Machine learning, developed from computational learning and pattern recognition theory, makes computers able to learn without being explicitly programmed, and it has been widely used to devise prediction models55. Classification machine learning models can be validated by many accuracy estimation methods and evaluated by tools for classification model assessment.
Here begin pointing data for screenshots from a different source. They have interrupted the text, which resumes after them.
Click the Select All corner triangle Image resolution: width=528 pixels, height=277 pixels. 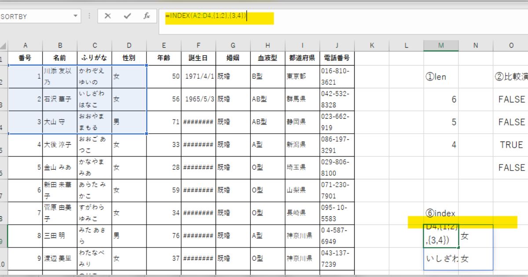[x=4, y=46]
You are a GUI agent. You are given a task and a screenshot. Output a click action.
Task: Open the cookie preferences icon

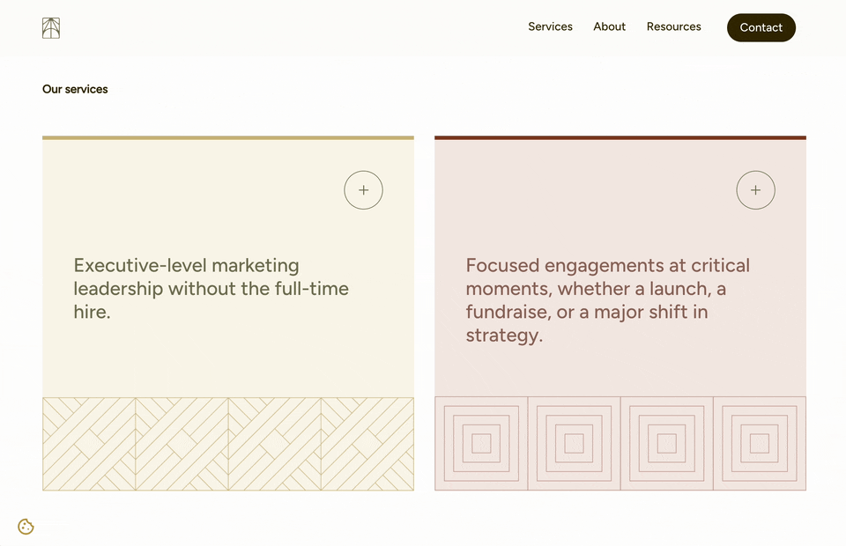[x=26, y=527]
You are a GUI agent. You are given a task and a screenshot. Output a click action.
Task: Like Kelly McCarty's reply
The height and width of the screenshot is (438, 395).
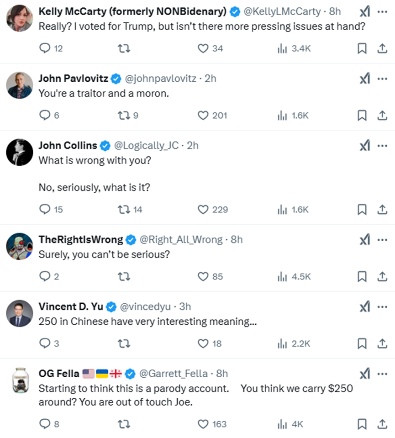pyautogui.click(x=203, y=48)
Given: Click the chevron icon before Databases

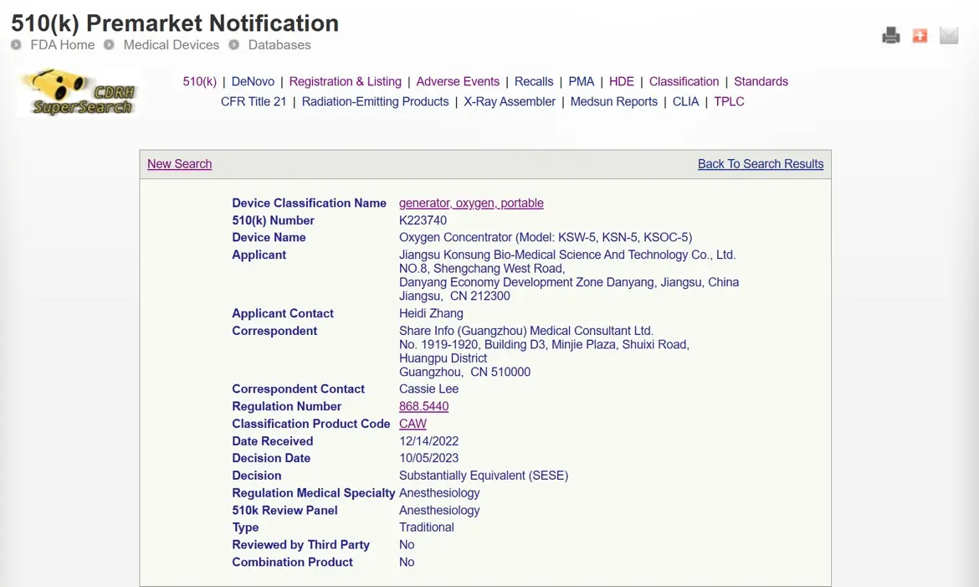Looking at the screenshot, I should 234,44.
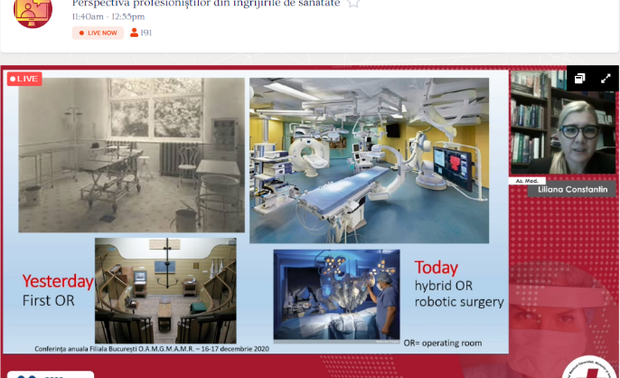
Task: Click the session avatar icon
Action: (x=32, y=11)
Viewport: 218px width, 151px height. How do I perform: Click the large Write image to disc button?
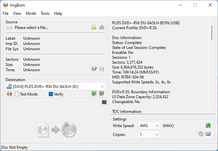coord(57,129)
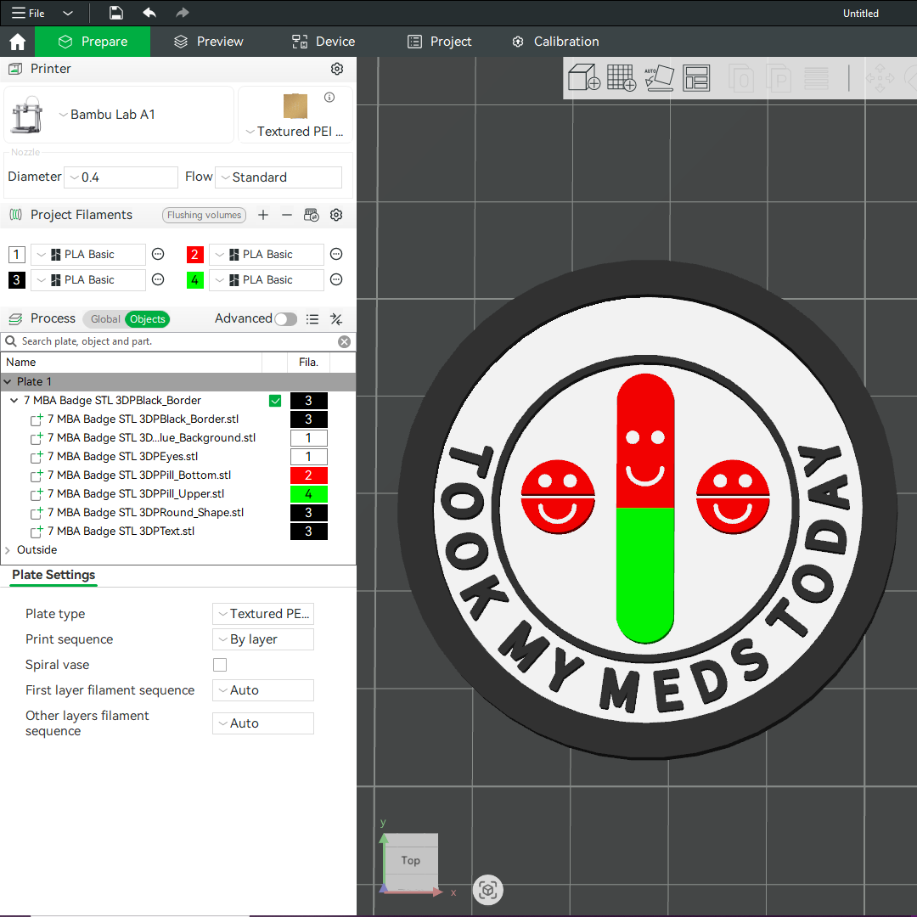Click the red filament 2 color swatch
Image resolution: width=917 pixels, height=917 pixels.
tap(194, 255)
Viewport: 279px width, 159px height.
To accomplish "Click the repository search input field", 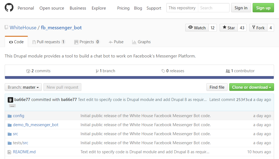I will [214, 8].
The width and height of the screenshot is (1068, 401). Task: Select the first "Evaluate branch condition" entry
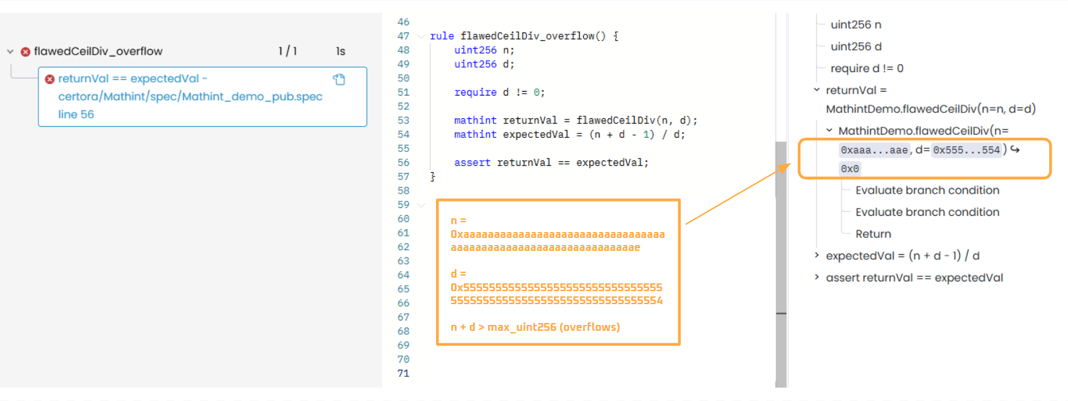pos(927,190)
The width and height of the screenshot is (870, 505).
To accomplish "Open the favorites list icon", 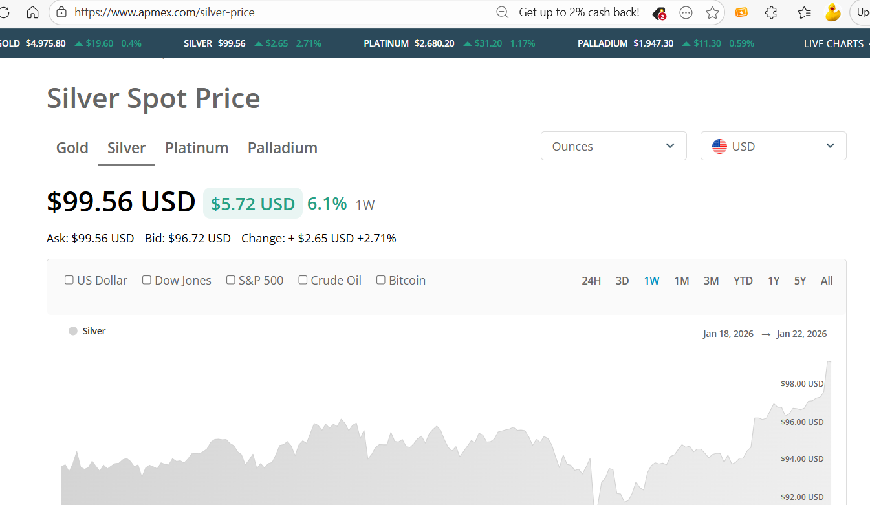I will pos(804,12).
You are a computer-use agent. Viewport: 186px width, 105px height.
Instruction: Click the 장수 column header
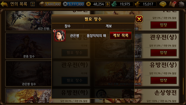coord(67,26)
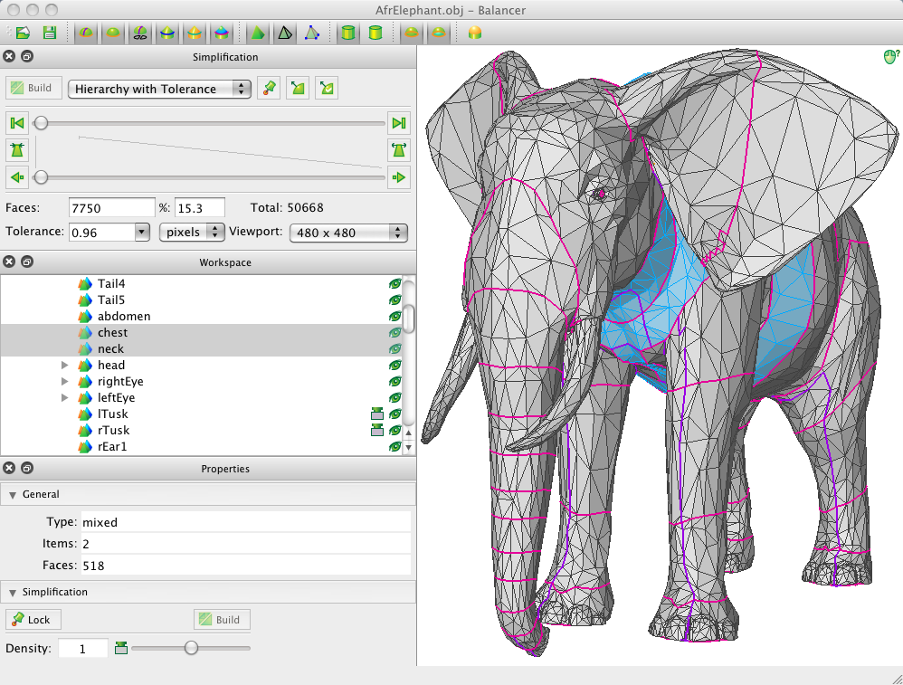Viewport: 903px width, 685px height.
Task: Jump to the last level with the skip-forward icon
Action: point(399,122)
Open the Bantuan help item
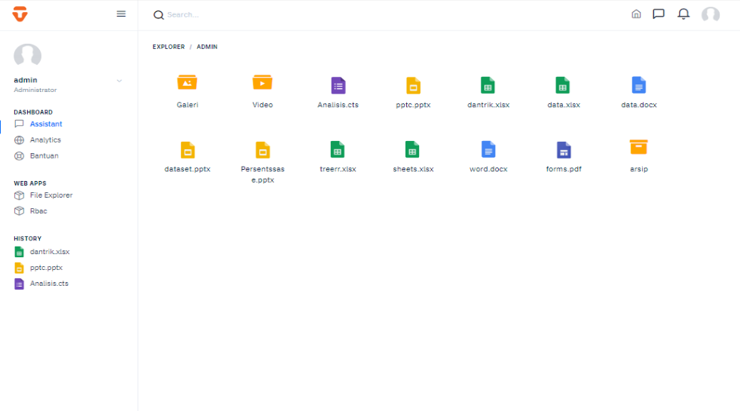740x411 pixels. pyautogui.click(x=44, y=155)
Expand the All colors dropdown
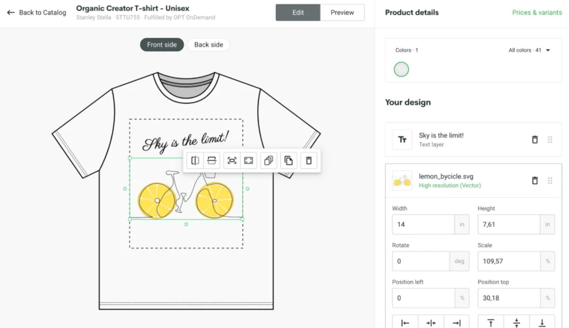Image resolution: width=569 pixels, height=328 pixels. (529, 50)
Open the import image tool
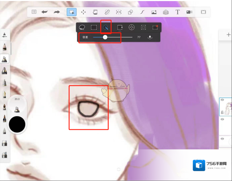Image resolution: width=232 pixels, height=181 pixels. 154,12
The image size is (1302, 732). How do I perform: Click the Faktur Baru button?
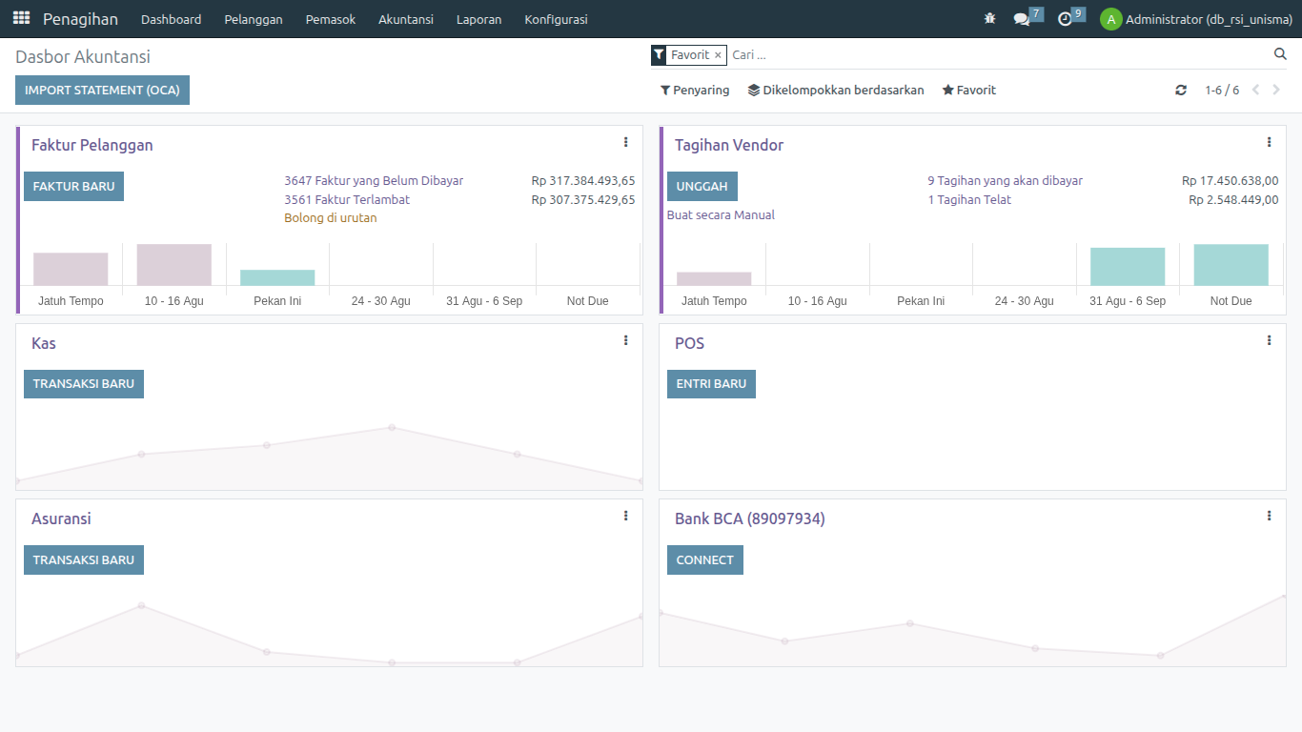click(x=73, y=187)
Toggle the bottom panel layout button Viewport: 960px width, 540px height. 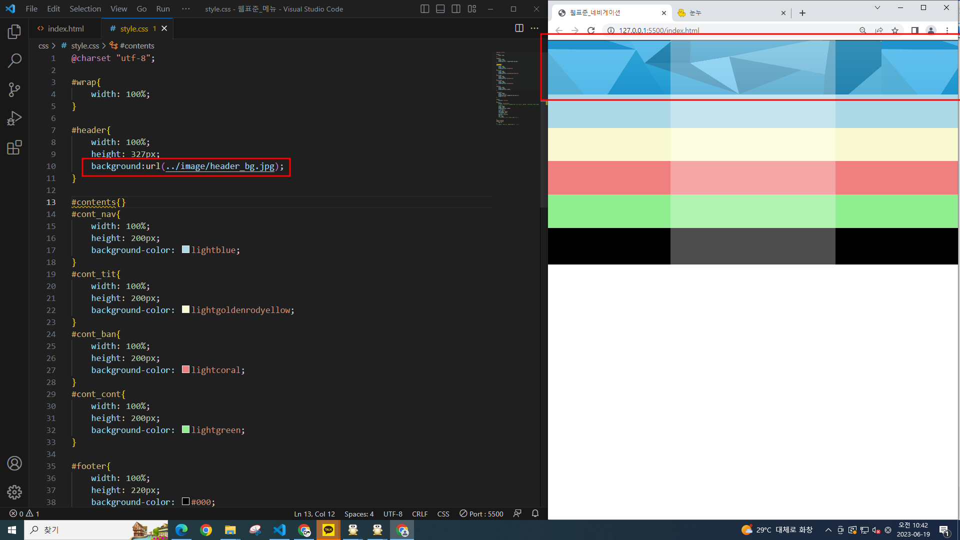click(x=441, y=9)
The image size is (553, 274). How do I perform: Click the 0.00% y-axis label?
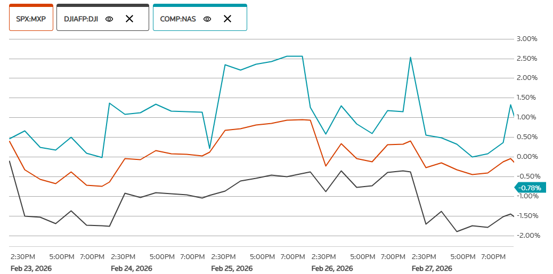click(x=527, y=157)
Random Forest(RF) is an ensemble classifier that has been proven to be robust in classification issue with high dimensional data, which is often employed in handling bioinformatics problems56. Although the class predictions are averaged multiple deep decision RF trees, the final model prediction is based on the majority vote57.
Based on the sequence and other physicochemical properties of each protein, we discriminated and predicted the DEPDC proteins from non-DEPDC proteins with a machine learning algorithm by extracting the 188D and 20D feature vectors and constructing a binary classifier for this purpose in this study. Subsequently, we searched for the main motifs of human DEPDC proteins, which are related to their functional domains. Finally, we performed experimental verification of human DEPDC gene expression with qRT-PCR in HCC and adjacent normal tissues.
Results
Phylogenetic analysis of positive Pfam corresponding longest protein sequences
Based on the neighbor-joining algorithm and bootstrap method for phylogeny test, the number of bootstrap replicates was set to 500, and the tree was out-grouped with the “Root On Midpoint” option58. Subsequently, we built a robust circular polar phylogenetic tree of the whole positive 160 Pfam-containing sequence members (Fig. 2). The general presentation of this tree can obviously distinguish all members into three main classes, Cluster I–III, which included a total of 71 species. From the figure, the Cluster Icontained 45 species (right), Cluster II kept 24 species (bottom left), and Cluster III had 19 species (upper left). Among these clusters, the 21 human proteins were distributed between Clusters I and II.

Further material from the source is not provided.